Calculate a huge text file

A large file is too large to be read in at one time because of insufficient computer memory. In this case, direct use of desktop data tools (such as Excel) is powerless and often needs to write a program to deal with it. Even if the program is written, a large file must be read in batches for calculation and processing. Finally, the batch processing results need to be properly summarized according to different calculation types, which is much more complicated than the small file processing.

Python does not have a big problem with small files, but it does not provide effective support for large files. Compared with the high-level language, the reduced workload is very limited, and the usability is not high.

esProc is a professional data processing tool. Like the database, it has built-in query and calculation algorithms. It can directly use files such as text, Excel, XML, JSON, to calculate, without the process of importing data.

esProc provides a cursor, which can read data in batches and then calculate, so it is convenient to process large files. For example, you only need one line of code:

1.Calculate total order amount

=file(“orders.txt”).cursor@t().total(sum(amount))

It is also very easy if you want to add a filtering.
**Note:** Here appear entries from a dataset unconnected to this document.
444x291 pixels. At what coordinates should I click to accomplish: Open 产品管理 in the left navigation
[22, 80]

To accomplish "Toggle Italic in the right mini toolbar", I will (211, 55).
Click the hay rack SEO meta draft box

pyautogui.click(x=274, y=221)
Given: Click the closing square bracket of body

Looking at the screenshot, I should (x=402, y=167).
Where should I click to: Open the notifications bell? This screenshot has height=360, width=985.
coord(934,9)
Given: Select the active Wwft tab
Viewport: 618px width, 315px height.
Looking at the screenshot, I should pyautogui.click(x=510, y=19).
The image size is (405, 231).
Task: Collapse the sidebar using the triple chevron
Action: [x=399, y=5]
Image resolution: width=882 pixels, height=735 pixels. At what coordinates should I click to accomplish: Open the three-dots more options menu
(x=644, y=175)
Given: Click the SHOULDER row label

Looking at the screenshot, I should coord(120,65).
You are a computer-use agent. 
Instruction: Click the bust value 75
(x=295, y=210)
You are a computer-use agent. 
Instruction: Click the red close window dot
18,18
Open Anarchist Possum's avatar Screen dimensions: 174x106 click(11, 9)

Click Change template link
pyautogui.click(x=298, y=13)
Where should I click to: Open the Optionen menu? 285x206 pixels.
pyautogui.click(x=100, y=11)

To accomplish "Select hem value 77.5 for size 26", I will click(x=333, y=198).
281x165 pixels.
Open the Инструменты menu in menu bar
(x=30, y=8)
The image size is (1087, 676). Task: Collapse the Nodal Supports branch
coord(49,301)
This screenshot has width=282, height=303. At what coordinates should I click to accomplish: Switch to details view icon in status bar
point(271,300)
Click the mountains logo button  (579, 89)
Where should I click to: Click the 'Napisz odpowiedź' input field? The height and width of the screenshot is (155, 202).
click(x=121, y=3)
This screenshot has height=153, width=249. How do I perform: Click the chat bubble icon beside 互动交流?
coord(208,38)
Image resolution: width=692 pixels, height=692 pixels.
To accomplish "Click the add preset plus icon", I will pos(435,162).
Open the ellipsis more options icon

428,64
For example, you can only count the total order amount since 2009:

=file(“orders.txt”).cursor@t().select(orderdate>=date(“2009-01-01”)).total(sum(amount)) 

2.Grouping and sorting are also simple:Group by state and calculate total order amount by state

=file(“orders.txt”).cursor@t().groups(state;sum(amount)) 

3.Sort by order amount

=file(“orders.txt”).cursor@t().sortx(amount) 

esProc even allows you to query files directly using SQL. For example:

$select sum(amount) from "orders.txt"
$select state, sum(amount) from "orders.txt" group by state
$select * from "orders.txt" order by amount 

esProc also has built-in parallel computing and can use multi-core CPU to improve performance, which is particularly useful for large files. For example, group aggregate calculation is written as follows:

=file("orders.txt").cursor@tm(;4).groups(state;sum(amount)) 

It will be calculated in 4-way parallel mode, and the speed can be increased by 2–3 times on an ordinary multi-core laptop. The key point is that it is used for free.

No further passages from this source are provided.